INGGRIS

Keringanan Pajak 'Tuan Tanah yang Baik' Diwacanakan

Kurniawan Agung Wicaksono
Senin, 08 Oktober 2018 | 17.30 WIB
Keringanan Pajak 'Tuan Tanah yang Baik' Diwacanakan

JAKARTA, DDTCNews – Pemerintah Inggris tengah mempertimbangkan adanya keringanan pajak untuk tuan tanah yang menjual propertinya ke generasi muda.

Menteri Keuangan Inggris Philip Hammond mengaku sudah mempertimbangkan penggunaan anggaran bulan ini dengan memperkenalkan ‘tuan tanah yang baik’ (‘good landlord’) melalui keringanan pajak bagi investor yang menjual properti kepada para penyewa.

Bantuan baru dari otoritas fiskal ini merupakan respons atas hasil penelitian Institute for Fiscal Studies (IFS). Dalam hasil penelitian terbaru, sekitar 40% dari orang dewasa muda tidak mampu membeli salah satu rumah termurah, bahkan dengan deposit 10%.

“Tuan tanah tidak perlu membayar pajak keuntungan modal (capital gains tax) ketika menjual kepada penyewa yang telah tinggal di sebuah properti setidaknya selama tiga tahun,” bunyi informasi yang dikutip dari The Guardian, Senin (8/10/2018).

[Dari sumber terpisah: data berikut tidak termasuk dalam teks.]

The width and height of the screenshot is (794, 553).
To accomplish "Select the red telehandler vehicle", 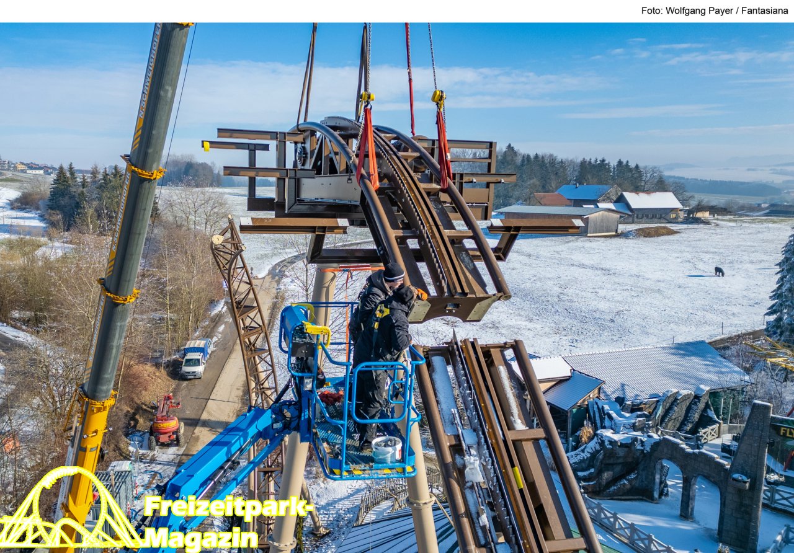I will [165, 423].
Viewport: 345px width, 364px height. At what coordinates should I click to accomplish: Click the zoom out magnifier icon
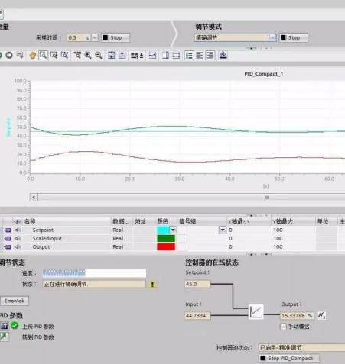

Rencana tersebut sudah disusun oleh thinkthank sayap kanan, Onward. Dari rencana Onward, biaya US$1,3 miliar per tahun untuk kebijakan ini dapat ditutupi dengan membatasi tunjangan pajak lain yang dinikmati investor yang membeli tanpa menggunakannya (buy-to-let investors).

"Penyewa hari ini lebih mungkin untuk menyewa properti lebih lama dan lebih mungkin memiliki anak dari pada generasi sebelumnya,” kata Direktur Onward, Will Tanner, yang juga mantan Kepala Kebijakan Downing Street.

Berdasarkan aturan yang ada, investor yang menjual properti sewaan harus membayar pajak keuntungan modal sebesar 28% dari setiap keuntungan. Ini menjadi disinsentif bagi investor untuk menjual propertinya.

Di bawah rencana baru, ‘tuan tanah yang baik’ dapat memenuhi syarat keringanan pajak dengan rezeki tak terduga (windfall split) yang dibagi sama dengan penyewa. Penyewa dapat menggunakannya sebagai bagian dari deposit hipotek mereka.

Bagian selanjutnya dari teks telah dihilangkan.